Table 6 The results of CSD analysis
Anionic substructure All compounds Piezoelectric Ferroelectric
Isolated pyramids [MX5]2− 35 8 0
Isolated bioctahedra [M4X10]4− 81 2 0
Isolated tetrameric forms [M4X20]8− 4 1 0
Infinite chains [MX5] 72 30 9
Summary 192 41 9


A characteristic feature of this subclass is the construction of the anionic lattice, which is created by 1D infinite chains of different configurations (cis- or trans-mode), however, the cis-conformation (and its modifications) is very common in the analyzed subgroup. Generally, one can state that the distortion of the anionic chains through the PT is a driving force, which contributes mainly to the Ps value. This effect is coupled with the dynamics of the polar organic cations, which are usually disordered in the paraelectric phase to varying degrees. Distortion of the anionic substructure is treated as a ‘displacive’ contribution to the molecular mechanism of the ferroelectric transition, whereas a change in the dynamics of the organic moieties is an ‘order–disorder’ contribution (Fig. 10).


image file: d0qi00265h-f10.tif
Fig. 10 Comparison of the crystal structures of (NH2(CH2)3NHCH3)[BiCl5]155 in the paraelectric and ferroelectric phases.

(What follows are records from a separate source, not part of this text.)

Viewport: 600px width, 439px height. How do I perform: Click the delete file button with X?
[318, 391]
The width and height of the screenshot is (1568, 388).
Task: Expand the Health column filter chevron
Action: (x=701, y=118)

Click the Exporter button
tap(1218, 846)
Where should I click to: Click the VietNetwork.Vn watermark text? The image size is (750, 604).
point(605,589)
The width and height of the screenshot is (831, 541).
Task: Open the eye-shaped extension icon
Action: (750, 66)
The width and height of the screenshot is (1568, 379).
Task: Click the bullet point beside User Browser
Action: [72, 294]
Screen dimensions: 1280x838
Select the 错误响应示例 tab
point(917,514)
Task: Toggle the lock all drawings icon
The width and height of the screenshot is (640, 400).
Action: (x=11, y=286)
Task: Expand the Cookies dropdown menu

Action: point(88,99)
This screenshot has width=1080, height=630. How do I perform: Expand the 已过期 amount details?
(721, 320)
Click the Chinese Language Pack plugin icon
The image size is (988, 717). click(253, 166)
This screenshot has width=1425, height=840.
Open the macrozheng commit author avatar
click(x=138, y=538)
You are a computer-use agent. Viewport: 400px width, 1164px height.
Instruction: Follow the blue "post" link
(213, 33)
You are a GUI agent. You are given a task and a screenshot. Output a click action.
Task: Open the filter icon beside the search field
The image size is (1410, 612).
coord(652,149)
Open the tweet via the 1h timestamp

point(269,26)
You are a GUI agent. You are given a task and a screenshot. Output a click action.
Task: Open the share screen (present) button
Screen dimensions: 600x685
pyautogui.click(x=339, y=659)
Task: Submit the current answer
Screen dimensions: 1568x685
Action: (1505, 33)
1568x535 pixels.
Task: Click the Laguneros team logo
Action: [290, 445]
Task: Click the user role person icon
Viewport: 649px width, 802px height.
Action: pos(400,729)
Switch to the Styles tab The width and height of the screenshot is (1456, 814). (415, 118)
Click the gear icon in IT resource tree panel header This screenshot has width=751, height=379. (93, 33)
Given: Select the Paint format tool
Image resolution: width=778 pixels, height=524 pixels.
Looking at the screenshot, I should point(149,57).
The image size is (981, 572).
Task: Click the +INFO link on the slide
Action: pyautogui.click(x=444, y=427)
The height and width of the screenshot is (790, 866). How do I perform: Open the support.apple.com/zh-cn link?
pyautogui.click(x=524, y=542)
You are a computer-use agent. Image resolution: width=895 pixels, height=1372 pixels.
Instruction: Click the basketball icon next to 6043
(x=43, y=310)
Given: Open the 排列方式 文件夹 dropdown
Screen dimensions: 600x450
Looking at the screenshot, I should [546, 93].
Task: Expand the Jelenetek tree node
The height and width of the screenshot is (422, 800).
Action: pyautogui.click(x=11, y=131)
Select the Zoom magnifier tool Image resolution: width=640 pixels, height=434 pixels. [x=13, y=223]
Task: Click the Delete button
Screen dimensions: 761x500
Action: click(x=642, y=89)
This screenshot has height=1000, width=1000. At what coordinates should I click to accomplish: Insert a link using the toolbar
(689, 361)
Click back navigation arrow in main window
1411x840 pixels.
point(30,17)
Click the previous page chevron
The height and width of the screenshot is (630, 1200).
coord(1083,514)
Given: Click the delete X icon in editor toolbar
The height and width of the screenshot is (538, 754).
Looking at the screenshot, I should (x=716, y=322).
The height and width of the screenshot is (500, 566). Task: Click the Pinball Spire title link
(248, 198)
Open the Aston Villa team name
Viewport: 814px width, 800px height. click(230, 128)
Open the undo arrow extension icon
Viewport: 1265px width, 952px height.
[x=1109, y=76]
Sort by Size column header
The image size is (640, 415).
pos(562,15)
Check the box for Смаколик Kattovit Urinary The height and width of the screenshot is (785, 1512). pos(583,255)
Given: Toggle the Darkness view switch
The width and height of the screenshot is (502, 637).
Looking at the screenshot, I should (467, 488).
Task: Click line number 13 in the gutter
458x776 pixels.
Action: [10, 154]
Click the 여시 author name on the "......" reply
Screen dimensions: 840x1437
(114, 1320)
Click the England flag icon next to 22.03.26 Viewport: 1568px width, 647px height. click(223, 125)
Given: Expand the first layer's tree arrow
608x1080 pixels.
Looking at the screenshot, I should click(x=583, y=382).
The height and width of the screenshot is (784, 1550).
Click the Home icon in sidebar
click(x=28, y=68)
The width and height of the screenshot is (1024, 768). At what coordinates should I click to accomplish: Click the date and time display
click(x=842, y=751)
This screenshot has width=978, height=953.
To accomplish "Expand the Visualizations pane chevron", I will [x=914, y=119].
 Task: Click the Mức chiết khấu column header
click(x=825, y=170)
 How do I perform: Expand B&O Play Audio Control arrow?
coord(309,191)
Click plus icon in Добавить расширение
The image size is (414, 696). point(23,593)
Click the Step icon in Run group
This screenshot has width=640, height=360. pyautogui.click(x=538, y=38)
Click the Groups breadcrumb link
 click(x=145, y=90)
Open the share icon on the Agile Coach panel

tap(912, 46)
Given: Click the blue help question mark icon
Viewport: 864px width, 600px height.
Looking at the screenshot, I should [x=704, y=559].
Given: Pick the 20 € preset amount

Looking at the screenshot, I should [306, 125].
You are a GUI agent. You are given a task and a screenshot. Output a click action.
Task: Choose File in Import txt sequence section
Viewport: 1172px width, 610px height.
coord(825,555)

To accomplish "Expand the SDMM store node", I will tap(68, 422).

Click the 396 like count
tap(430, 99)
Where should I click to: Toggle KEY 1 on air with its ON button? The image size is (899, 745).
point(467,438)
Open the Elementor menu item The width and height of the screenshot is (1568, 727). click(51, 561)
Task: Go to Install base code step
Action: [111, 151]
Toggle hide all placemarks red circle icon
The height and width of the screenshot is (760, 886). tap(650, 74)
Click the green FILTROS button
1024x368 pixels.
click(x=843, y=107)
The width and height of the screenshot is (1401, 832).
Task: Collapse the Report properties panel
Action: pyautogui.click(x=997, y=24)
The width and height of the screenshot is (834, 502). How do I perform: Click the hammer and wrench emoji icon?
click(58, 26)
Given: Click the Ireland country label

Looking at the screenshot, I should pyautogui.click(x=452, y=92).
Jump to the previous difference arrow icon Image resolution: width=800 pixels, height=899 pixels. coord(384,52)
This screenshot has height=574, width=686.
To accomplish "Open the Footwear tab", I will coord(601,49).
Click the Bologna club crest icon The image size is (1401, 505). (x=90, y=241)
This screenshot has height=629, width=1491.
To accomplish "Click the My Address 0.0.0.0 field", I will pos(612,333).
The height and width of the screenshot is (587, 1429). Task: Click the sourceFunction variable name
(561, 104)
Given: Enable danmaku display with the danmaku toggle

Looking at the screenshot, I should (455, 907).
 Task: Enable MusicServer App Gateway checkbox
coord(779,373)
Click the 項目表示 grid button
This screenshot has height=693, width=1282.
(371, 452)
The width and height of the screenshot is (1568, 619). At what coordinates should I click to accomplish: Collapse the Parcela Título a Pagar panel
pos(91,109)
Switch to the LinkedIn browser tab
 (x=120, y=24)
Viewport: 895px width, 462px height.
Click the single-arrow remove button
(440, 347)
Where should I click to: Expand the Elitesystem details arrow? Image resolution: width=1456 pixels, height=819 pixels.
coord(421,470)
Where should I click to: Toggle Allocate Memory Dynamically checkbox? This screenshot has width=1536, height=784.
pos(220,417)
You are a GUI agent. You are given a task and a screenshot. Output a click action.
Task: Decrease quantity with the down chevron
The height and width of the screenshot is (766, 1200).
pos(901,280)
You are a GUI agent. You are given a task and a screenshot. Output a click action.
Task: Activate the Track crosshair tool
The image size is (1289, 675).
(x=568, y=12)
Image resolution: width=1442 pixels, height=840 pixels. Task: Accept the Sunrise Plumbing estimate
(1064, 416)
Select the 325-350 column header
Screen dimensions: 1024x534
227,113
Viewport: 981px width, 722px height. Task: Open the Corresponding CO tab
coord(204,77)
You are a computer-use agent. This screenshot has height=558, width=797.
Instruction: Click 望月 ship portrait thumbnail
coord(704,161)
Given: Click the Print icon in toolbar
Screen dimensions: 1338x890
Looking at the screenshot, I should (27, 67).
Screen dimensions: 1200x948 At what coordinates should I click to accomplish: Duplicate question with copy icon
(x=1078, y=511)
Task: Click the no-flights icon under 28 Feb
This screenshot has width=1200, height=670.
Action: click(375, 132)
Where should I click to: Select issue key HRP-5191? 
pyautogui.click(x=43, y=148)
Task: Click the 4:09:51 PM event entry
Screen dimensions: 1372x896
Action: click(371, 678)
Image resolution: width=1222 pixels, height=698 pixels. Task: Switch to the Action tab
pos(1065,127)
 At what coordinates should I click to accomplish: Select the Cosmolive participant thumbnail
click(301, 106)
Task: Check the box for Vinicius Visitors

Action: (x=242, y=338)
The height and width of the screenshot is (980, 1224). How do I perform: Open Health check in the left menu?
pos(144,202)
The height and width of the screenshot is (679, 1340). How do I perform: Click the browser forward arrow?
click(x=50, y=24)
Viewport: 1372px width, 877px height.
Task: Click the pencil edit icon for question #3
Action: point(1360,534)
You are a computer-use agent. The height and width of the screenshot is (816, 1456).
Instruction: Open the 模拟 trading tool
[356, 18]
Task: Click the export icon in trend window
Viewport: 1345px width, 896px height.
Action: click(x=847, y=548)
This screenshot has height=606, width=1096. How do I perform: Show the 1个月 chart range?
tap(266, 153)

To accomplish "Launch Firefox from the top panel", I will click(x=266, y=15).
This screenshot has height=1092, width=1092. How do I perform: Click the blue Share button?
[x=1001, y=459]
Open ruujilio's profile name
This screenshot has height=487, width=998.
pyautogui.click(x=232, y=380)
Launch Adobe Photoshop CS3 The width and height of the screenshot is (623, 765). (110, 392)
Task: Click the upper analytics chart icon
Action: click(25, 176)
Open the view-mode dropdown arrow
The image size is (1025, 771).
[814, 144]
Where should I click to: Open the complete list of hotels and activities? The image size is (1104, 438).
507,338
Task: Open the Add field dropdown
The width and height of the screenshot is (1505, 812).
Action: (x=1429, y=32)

The molecular mechanism of the paraelectric-ferroelectric transformation varies from ‘displacive’ through mixed up to purely ‘order–disorder’, however, which of these mechanisms is dominant depends strongly on the subtle differences in the development of the polyanionic chains. In the case of the ‘displacive’ R2MX5 subclass we should take into account the ns2 electron lone pair effect (5s2-Sb and 6s2-Bi), which seems to play a key role in the distortion of the MX6 octahedron. The derivatives, characterized by trans-connected octahedra containing bulky organic methylviologen MV+ amine: (MV)[BiBr5],157 (MV)[BiI3Cl2], are an example of such a distorted structure.107 The MV2+ cations have stabilized unprecedented regular [BiBr52−] chains of trans-connected octahedra.

Through PT, the trans Bi–Br bonds differentiate markedly and the result is the chain polarity. Moreover, the electronic lone pair is stereochemically activated below 243 K leading to an acentric polar phase. The mixed-halide analog, (MV)[BiI3Cl2], reaches one of the highest room-temperature Ps values (>15 μC cm−2 at 298 K) in the field of organic–inorganic hybrid ferroelectrics. It should be added that trans-connected isomers are much rarer than cis-connected ones. It is difficult to indicate a different correlation between the crystal structure and dynamics and the scope of polar phases in this group of compounds.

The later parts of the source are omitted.